# [xorg 1.5 (moi aussi)] Conf synaptic pas prise en compte

## Temet

Hello all!

Bon, après avoir perdu ma souris sur mon desktop et ayant trouvé la solution sur... le forum Ubuntu (premier résultat google et surfe pas super top sans souris quand même)... je me retrouve sur mon laptop sans touchpad non plus (merde, j'ai pas encore essayé de brancher une souris).

J'avais xorg qui ne voulait pas charger mes modules mouse et synaptics, je les ai recompilés et ça marche... sauf que j'ai plus le scrolling ou le bouton du milieu dans l'angle haut-droit de mon touchpad... bref, ma conf dans xorg n'est pas prise en compte.

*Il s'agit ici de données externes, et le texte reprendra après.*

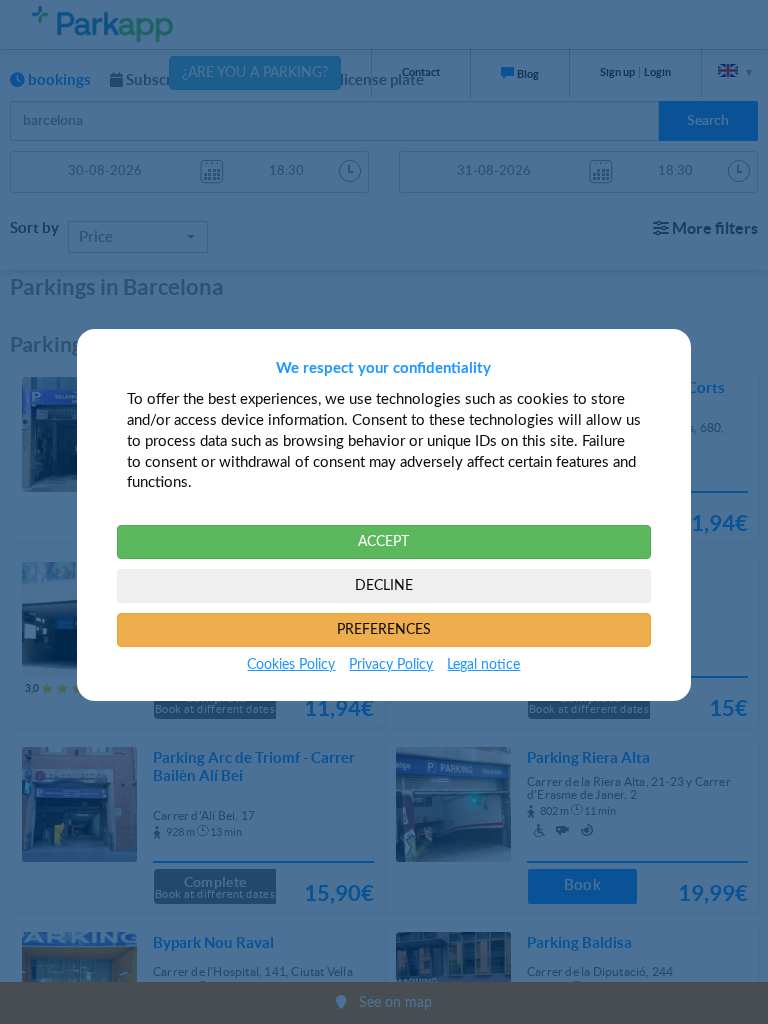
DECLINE (384, 586)
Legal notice (483, 665)
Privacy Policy (391, 665)
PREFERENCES (384, 630)
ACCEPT (383, 542)
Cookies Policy (291, 665)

Bien entendu, j'ai compilé tout le monde avec le flag "-hal" ... (donc là http://www.gentoo.org/proj/en/desktop/x/x11/xorg-server-1.5-upgrade-guide.xml y a rien pour moi)

Euh... me disant que je ne suis ptet pas seul au monde dans la merde suite à cette migration bien désagréable (nan mais les confs fdi de hal c'est 1000 fois pire que dans le xorg.conf, j'ai l'impression de faire un bon de 10 ans en arrière (sauf que c'est du xml, je suis trop content...))  ... euh bah si vous avez la solution...

Je vous posterais bien mon log de xorg mais y a pas d'erreur !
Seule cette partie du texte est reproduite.